— Stated problem 1 —
Print the stretch of the Americana review from "In archetypal Neil" through "belong to Neil.".
— Stated problem 2 —
Translate this sentence from the Americana review into French: "As often happens when Neil reunites with The Horse, he sounds younger than he has in many years."
— Stated problem 3 —
Pick up the review of Neil Young's Americana after its final sentence and keep writing it.
Selected passage start
Sunday, June 24, 2012
Rock Music's Greatest Band Returns After 15 Years
As y'all know, I'm mostly devoted to pop music these days. I have been for a few years now. But when I was thirteen I became quite smitten with the music of Neil Young. And miraculously he followed me throughout my entire life, with his prodigiously diverse back-catalog connecting to me through each contrasting phase of my life. If you knew what a perplexing cornucopia of divergent phases my life has been through (almost anything you could imagine), you'd understand how expansive Neil's catalog is and why he'll always be my most favoritest artist of all time. :')
Over the last three years, the guitar-laden Crazy Horse incarnation of Neil has been my favorite. While his other works tend toward melancholia and introspection, Crazy Horse speaks to me with pure, unadulterated fun. They're wholly unpetentious in their pursuit of an unmitigated bar-stomping groove and sick, tasty guitar fury in generous servings. Their songs can still be articulate and meaningful, but in a more primal way, less intellectual than it is spiritual.
So you can imagine how invested I was in the re-emergence of Neil's longest, truest companions. After a decade provided almost exclusively with tedious political concepts and easy-listening lite-folk records, the 2010s seem to present Neil Young at the peak of his powers once again. Le Noise, released in 2010, gave us a more coherent counterpart to the impressive yet untempered sonic experimentation from 1995's Dead Man soundtrack, which itself was a superior take on the ponderous but well-intentioned Arc noise album from 1991. Now, in 2012 comes Americana, which is effortlessly, decisively, and beyond doubt, the best album Neil has made since the last Crazy Horse album fifteen years ago.
As often happens when Neil reunites with The Horse, he sounds younger than he has in many years. In fact, they actually manage to sound younger on Americana than they did on the last Crazy Horse album, 1996's ethereal and serene Broken Arrow. Americana is young and hungry, overflowing with classic Crazy Horse tropes that retain unexpected precision. Punchy, powerful songs such as "High Flyin' Bird" and "Travel On" genuinely might as well have been lifted from 1975's Zuma or 1977's American Stars 'N' Bars. The instrumentations are crisp and unbashful. The voice of the world-weary but warm-hearted old man that permeated all of Neil's 00s records and some his 90s ones too, is dead and buried in the ferocious articulation of Americana's various anthems. Even The Horse sounds younger than they did last; providing immaculate harmonies as strong as their timeless vocal contributions to "Dangerbird" and "Hey Hey My My."
In archetypal Neil fashion, this is an album that simultaneously sounds exactly like what you've heard him do before -- AND it's a preposterous new-fangled concept you never could have imagined Neil doing in a billion years. It's an album entirely of very old songs, most of them traditional folk songs. But they're not played like cover songs, they're given brand new Crazy Horse instrumentations and sincerely original melodies. It's astounding, but even humdrum standards like "Oh Susannah" and "Clementine" become these ecstatically groovy, picture-perfect, fist pumping Crazy Horse anthems that completely belong to Neil.
Selected passage end
Data extract start
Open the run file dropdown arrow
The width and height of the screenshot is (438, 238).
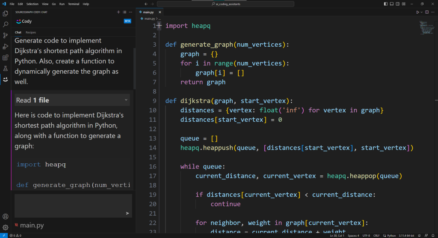click(422, 12)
Data extract end
— Task result 1 —
In archetypal Neil fashion, this is an album that simultaneously sounds exactly like what you've heard him do before -- AND it's a preposterous new-fangled concept you never could have imagined Neil doing in a billion years. It's an album entirely of very old songs, most of them traditional folk songs. But they're not played like cover songs, they're given brand new Crazy Horse instrumentations and sincerely original melodies. It's astounding, but even humdrum standards like "Oh Susannah" and "Clementine" become these ecstatically groovy, picture-perfect, fist pumping Crazy Horse anthems that completely belong to Neil.

— Task result 2 —
Comme cela arrive souvent lorsque Neil retrouve The Horse, il paraît plus jeune qu'il ne l'a été depuis de nombreuses années.

— Task result 3 —
Some fans are disappointed that these aren't original Neil compositions, but I see that as a slightly vain appreciation of the situation. Neil may not have copyright over these tracks, but he invented their instrumentations and their melodies, and he chose nothing but songs that sounds as much like Neil as Neil himself does. Each one is absolutely soaked in classic "Neil lore."
Every single thing on here might as well be a Neil original. Even "God Save The Queen," whose awkward political anthemia would feel comfortably at home alongside America The Beautiful on Neil's 2006 record Living With War, and that's the least of them. "Travel On" borrows the wayward drifting theme from a dozen obscure Neil album cuts ("The Wayward Wind," "This Town," "Four Strong Winds"), adds the leery stumbling of "Roll Another Number (For The Road)," equips it with the down-home trot of "Everybody Knows This is Nowhere" and the feel-good repetition of "Homegrown," and you have one of the most perfectly archetypal Neil tunes in existence.
"High Flyin' Bird" is a like a fierce younger brother to brooding fan-favorite jam "Dangerbird." "Wayfarin' Stranger" is a subtle and beautiful ode to death that would feel amongst kin alongside the myriad of similarly mysterious and dark acoustic hymns from Neil's past: "New Mama" on Tonight's The Night, "Drive-By" on Sleeps With Angels, "Music Arcade" on Broken Arrow, and "Through My Sails" on Zuma. Neil even revisits his Everybody's Rockin' concept for the first time since the 80s, with the very ably performed Sillhouttes cover "Get A Job" -- the only song on this collection that isn't a folk song.
The new melodies allow these very old lyrics to fall on modern ears as if they were new, and surprisingly these are excellent lyrics indeed. In lyrical terms, death haunts this record more so than on Tonight's The Night or Sleeps With Angels. More than half the album's songs are specifically about death. In his own versions Neil perserves grim, dark stanzas that have faded away from the schoolbook versions we heard as children. My favorite is this verse from "Clementine" that sounds nearly conjured from George R.R. Martin's a Song of Ice and Fire: "In my dreams she still doth haunt me, broken garments soaked in brine. Though in life I used to hug her, in death I draw the line." I mean, grim image, right? A brine-soaked ghost is creepy enough, but even to posit the question of whether or not to hug her (and to thus pose hugging her as a possibility) makes it seem as though she's a flesh and blood zombie standing before him. So chilling.
All together it's an astoundingly delicious set of tracks, which would probably rank in my top 15 Neil Young albums -- which means something since he has 40 albums! The only thing it lacks is a truly great extended-jam in the tradition of "Cortez the Killer" or "Like a Hurricane;" including that would probably bump it up to the top 10. It's an album I can't imagine a Neil diehard not loving.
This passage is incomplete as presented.